▶ Questions to answer
#1 Quote the passage on Walter Sutton word for word, starting at "Sutton's medical studies" and ending at "Dr. Joseph Blake.".
#2 According to the passage on Sutton, in what year did he obtain his doctorate in medicine?
#3 Carry on the passage about Sutton's life and work from where it stops.

▶ Selected extract
*** Begin section ***
The German biologist Theodor Boveri independently reached the same conclusions as Sutton, and their concepts are often referred to as the Boveri–Sutton chromosome theory. Sutton's hypothesis was widely accepted by most scientists, particularly cytologists, at the time. The continued work of Thomas Hunt Morgan at Columbia brought the theory to universal acceptance by 1915 through his studies of Drosophila melanogaster, the fruit fly, even as William Bateson continued to question the theory until 1921.

Sutton did not complete his PhD in Zoology as he originally planned. At the age of 26, he returned to the Kansas oil fields for 2 years. There he was able to perfect a device to start large gas engines with high pressure-gas and develop hoisting apparatuses for deep wells. Sutton's mechanical aptitudes never left him. His father finally directed him to return to his medical studies and he did so returning to Columbia University in 1905.

Sutton's medical studies proceeded through the College of Physicians and Surgeons at Columbia University. While he continued to work on patents associated with oil drilling, Sutton also began at this stage to apply his mechanical aptitude to improving medical instruments. With credit for his graduate studies at both the University of Kansas and Columbia University, Sutton obtained his doctorate in medicine in 1907 graduating with "high standing". He then began an internship at Roosevelt Hospital in New York working in the surgical division headed by Dr. Joseph Blake.

==Career==
In addition to his clinic duties at Roosevelt Hospital, Sutton was also able to work with the Surgical Research Laboratory at the College of Physicians and Surgeons. With that support, he was able to begin developing and improving a variety of medical and surgical practices including improving anesthetic techniques, and perfecting abdominal irrigation.
*** End section ***
▶ Stored data
*** Begin section ***
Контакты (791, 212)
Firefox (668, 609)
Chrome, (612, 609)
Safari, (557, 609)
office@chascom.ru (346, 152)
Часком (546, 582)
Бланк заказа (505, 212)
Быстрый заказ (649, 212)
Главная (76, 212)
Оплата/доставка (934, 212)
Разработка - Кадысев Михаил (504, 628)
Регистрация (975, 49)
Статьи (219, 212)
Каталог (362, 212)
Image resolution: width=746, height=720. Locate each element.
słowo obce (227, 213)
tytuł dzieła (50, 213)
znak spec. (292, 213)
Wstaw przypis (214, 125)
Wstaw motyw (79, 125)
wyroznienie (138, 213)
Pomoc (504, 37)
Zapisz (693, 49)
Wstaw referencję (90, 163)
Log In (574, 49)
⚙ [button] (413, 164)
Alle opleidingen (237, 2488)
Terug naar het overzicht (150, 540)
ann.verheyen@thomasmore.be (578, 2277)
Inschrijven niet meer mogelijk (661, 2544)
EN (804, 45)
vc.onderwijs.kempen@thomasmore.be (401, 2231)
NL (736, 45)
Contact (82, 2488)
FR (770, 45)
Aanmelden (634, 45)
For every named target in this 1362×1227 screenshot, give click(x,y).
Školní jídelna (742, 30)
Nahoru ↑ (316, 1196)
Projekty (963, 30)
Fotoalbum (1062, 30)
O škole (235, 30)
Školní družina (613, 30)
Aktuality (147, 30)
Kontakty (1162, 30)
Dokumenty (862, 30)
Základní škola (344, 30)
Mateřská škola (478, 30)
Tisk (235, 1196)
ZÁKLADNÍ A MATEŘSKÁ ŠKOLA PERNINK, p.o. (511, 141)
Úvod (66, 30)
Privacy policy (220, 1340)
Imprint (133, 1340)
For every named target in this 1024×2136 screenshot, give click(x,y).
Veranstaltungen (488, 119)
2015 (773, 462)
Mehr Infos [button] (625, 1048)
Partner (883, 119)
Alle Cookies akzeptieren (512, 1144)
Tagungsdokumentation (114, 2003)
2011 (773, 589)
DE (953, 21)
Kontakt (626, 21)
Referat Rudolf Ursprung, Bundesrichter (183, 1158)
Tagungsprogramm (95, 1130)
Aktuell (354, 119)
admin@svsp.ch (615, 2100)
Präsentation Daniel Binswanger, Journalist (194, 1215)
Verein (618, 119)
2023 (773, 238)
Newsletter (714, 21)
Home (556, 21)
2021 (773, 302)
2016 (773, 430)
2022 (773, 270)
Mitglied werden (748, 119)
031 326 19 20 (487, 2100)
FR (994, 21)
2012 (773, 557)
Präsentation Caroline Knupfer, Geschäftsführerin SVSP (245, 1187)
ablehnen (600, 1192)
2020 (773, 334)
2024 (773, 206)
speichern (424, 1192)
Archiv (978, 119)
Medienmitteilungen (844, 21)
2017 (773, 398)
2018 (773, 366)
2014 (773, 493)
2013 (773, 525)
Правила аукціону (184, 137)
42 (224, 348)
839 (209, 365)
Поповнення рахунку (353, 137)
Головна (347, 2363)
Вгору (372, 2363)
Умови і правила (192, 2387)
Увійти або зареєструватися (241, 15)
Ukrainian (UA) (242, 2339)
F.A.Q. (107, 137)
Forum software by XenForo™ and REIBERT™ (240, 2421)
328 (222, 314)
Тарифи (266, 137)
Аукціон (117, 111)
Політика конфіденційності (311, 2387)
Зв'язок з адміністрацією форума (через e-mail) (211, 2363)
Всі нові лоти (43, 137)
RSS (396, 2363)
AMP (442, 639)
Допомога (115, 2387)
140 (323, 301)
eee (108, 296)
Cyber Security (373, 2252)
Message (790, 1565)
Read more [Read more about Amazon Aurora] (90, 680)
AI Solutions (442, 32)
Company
*** End section ***
▶ Answers for the exercise
#1
Sutton's medical studies proceeded through the College of Physicians and Surgeons at Columbia University. While he continued to work on patents associated with oil drilling, Sutton also began at this stage to apply his mechanical aptitude to improving medical instruments. With credit for his graduate studies at both the University of Kansas and Columbia University, Sutton obtained his doctorate in medicine in 1907 graduating with "high standing". He then began an internship at Roosevelt Hospital in New York working in the surgical division headed by Dr. Joseph Blake.

#2 1907

#3
In 1909, Sutton returned to Kansas City, Kansas where his family had relocated and his father and brother were in law practice. Sutton was appointed assistant professor of surgery at the four-year-old University of Kansas Medical School. The tenuous nature of the appointment at the young school led him to also maintain a private practice and serve on the staff of St. Margaret's Hospital as well as the university's Bell Memorial Hospital. For six years, Sutton performed a wide range of surgeries carefully documenting the procedures. He published several articles related to these cases going back to his internship at Roosevelt.

In 1911, he had accepted a commission as a First Lieutenant in the United States Army Medical reserve Corps. This eventually led to his taking a leave of absence from the university in February 1915 to serve at the American Ambulance Hospital outside Paris. Sutton and others from his days at Columbia and Roosevelt arrived at College of Juilly on February 23 where hospital facilities had been set up only 40 miles from the front lines of World War I. Within 2 months, he was surgeon-in-chief handling administrative duties in addition to his surgical responsibilities. His inventive aptitude was perhaps never more valued as he developed fluoroscopic techniques to identify and localize shrapnel within the soldier's bodies and then removed the foreign items with instruments of his own design. After his return, he documented these techniques in Binnie's Manual of Operative Surgery. Sutton's return sailing from France was on June 26, 1915, having stayed only four months, but have made a significant contribution to wartime medical treatment.

Dr. Sutton died rather unexpectedly at the age of 39 due to complications from acute appendicitis.